• _Material supplied_:
╔══
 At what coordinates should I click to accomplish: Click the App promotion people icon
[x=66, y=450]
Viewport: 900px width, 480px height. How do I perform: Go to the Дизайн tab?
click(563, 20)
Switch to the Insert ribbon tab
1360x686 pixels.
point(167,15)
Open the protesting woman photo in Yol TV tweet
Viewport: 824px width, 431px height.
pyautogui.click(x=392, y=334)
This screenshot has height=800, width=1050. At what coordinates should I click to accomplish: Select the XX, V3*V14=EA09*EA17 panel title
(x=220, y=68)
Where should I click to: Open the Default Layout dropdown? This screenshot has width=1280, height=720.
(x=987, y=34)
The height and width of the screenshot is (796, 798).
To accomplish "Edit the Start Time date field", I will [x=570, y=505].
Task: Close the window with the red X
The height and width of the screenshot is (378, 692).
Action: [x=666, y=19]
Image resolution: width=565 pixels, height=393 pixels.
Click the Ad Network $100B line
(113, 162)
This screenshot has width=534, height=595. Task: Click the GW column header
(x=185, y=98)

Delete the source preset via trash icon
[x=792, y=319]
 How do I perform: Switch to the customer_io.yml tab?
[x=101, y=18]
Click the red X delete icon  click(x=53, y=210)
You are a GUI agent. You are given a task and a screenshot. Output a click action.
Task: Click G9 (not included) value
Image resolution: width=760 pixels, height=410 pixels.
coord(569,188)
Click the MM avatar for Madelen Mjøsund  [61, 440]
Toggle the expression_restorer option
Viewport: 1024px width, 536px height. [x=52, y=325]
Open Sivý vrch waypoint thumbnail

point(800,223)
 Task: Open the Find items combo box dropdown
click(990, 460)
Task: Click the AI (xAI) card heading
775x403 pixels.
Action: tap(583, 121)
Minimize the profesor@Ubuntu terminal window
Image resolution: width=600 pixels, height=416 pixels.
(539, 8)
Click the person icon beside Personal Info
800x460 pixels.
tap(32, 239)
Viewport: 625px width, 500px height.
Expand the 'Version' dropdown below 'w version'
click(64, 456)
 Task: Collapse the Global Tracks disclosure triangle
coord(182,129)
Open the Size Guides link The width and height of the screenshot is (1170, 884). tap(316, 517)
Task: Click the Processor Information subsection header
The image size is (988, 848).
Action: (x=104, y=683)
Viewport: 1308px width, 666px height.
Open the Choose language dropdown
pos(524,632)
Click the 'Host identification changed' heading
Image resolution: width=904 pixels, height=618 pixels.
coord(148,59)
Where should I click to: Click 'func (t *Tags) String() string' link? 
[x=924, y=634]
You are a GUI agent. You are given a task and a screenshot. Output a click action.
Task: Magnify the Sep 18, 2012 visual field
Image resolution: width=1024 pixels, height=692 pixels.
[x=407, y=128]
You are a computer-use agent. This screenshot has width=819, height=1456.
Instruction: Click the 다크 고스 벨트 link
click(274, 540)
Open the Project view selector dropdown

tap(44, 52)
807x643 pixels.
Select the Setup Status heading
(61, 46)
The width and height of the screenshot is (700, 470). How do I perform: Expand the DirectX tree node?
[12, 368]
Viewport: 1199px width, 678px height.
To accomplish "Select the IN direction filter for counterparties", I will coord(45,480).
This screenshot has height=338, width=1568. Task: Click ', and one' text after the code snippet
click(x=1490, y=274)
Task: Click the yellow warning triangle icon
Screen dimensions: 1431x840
╚══
• _Aim of the task_: Give only a number, namely how many lines in the entries above hold the word "will".

• _Result_: 2